The burgeoning Connecticut online gaming scene has another option underway.
Connecticut Gov. Ned Lamont announced on Monday that Evolution Gaming opened live studio operations with a seven-day soft launch. The full launch is scheduled to begin July 18.
The Evolution studio in Fairfield will offer live dealer options.
“With the addition of Evolution, we are continuing to provide a modern, technologically advanced gaming experience that provides an elevated user experience for eligible residents and is competitive with our neighboring states,” Lamont said in a news release. “Connecticut has proven to be a leader when it comes to the gaming economy going back decades, and this expansion allows those who want to participate to continue doing so, responsibly.”
According to the release, the company’s new studio already has hired 140 workers and plans to build its workforce to 400. State law dictates that a company must operate a physical facility in Connecticut to offer live dealer games there.
Evolution’s live dealer games — limited to blackjack and roulette during the soft launch period but with plans to expand upon full launch — will have live dealer games available on both the FanDuel Casino and DraftKings apps in Connecticut.
That adds to a plethora of live games in the state, and the list keeps growing.
Just last week, DraftKings Casino announced it was adding Bragg Gaming options in Connecticut.
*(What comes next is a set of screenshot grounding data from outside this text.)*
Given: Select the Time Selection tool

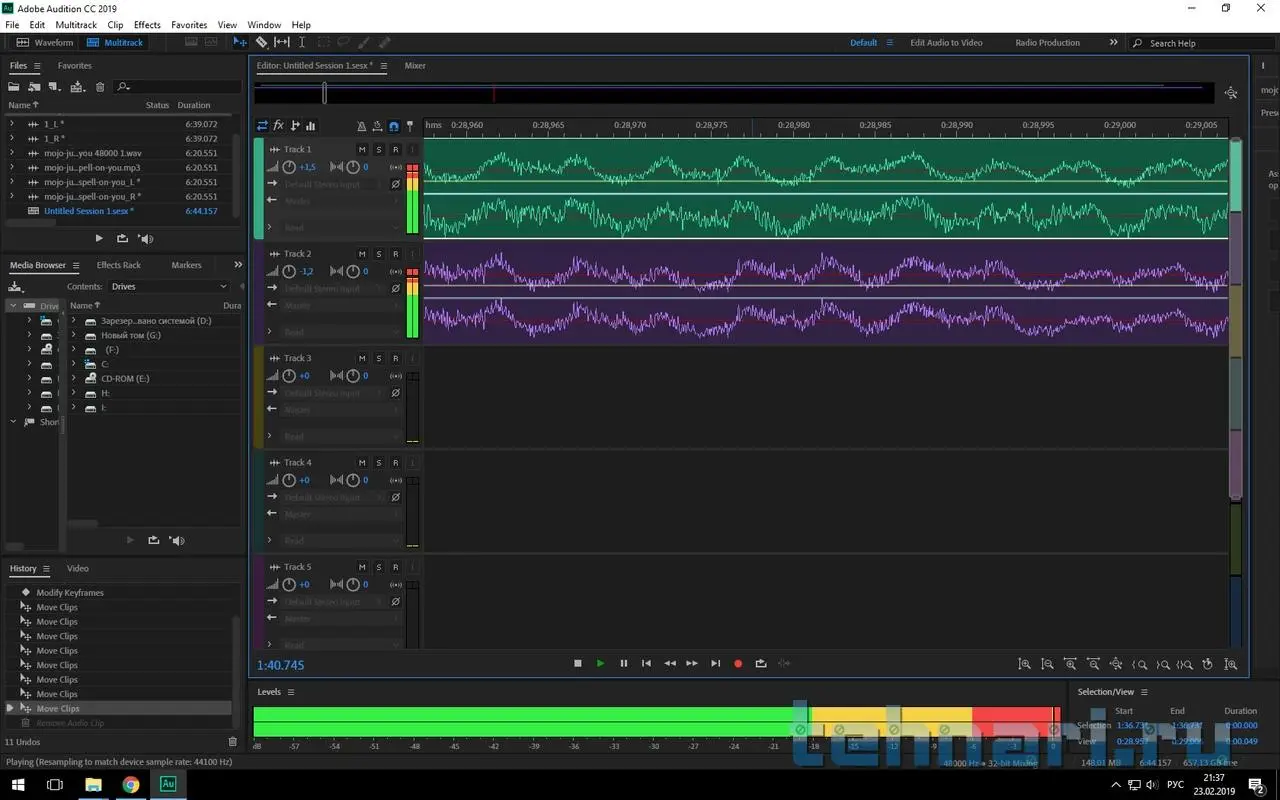Looking at the screenshot, I should 302,43.
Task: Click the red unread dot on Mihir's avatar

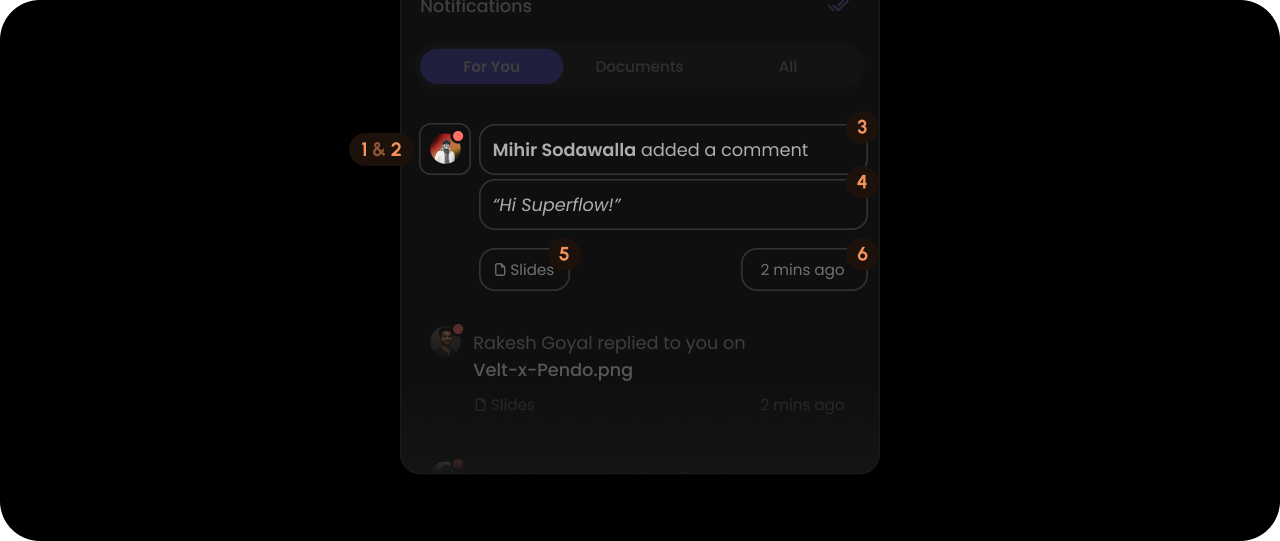Action: tap(458, 135)
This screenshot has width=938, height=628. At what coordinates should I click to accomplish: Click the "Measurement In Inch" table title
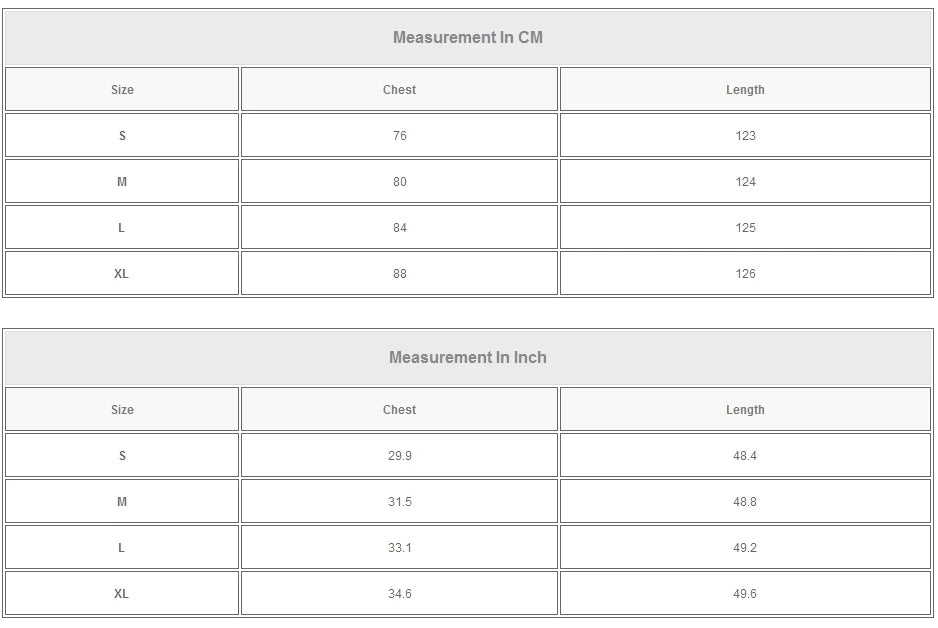(x=468, y=358)
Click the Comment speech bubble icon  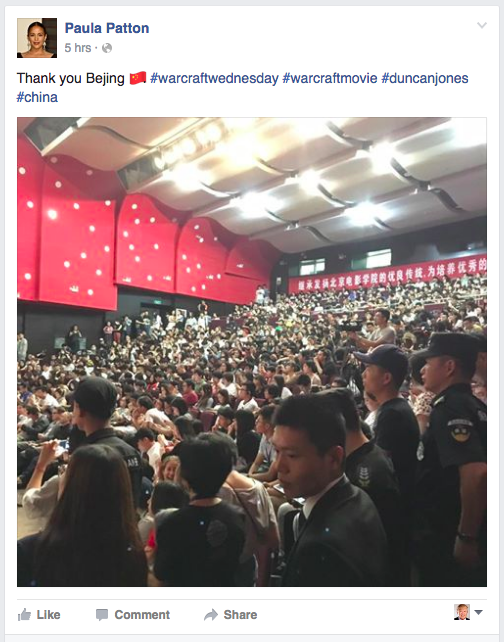(102, 615)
Players in the state can play Bragg’s Spin Games RGS (remote game server) slots including Galaxy Gaming’s 21 + 3 Progressive Blackjack and Ripley's Big Wheel.
And in March, DraftKings agreed to a deal with Inspired Entertainment to offer that company’s games in the Nutmeg State.
Connecticut is one of six states to offer real money online gaming, also known as iGaming. When the state launched in October 2021, it joined a list that now includes West Virginia, Michigan, Pennsylvania, New Jersey and Delaware.
Those states also all have legalized online poker along with Nevada.
In May, the Connecticut casino handle increased 1.8% in a month-over-month comparison, from $760.56 million in April to $774.15 million. But revenue fell 10.2%, from $18.47 million to $16.58 million.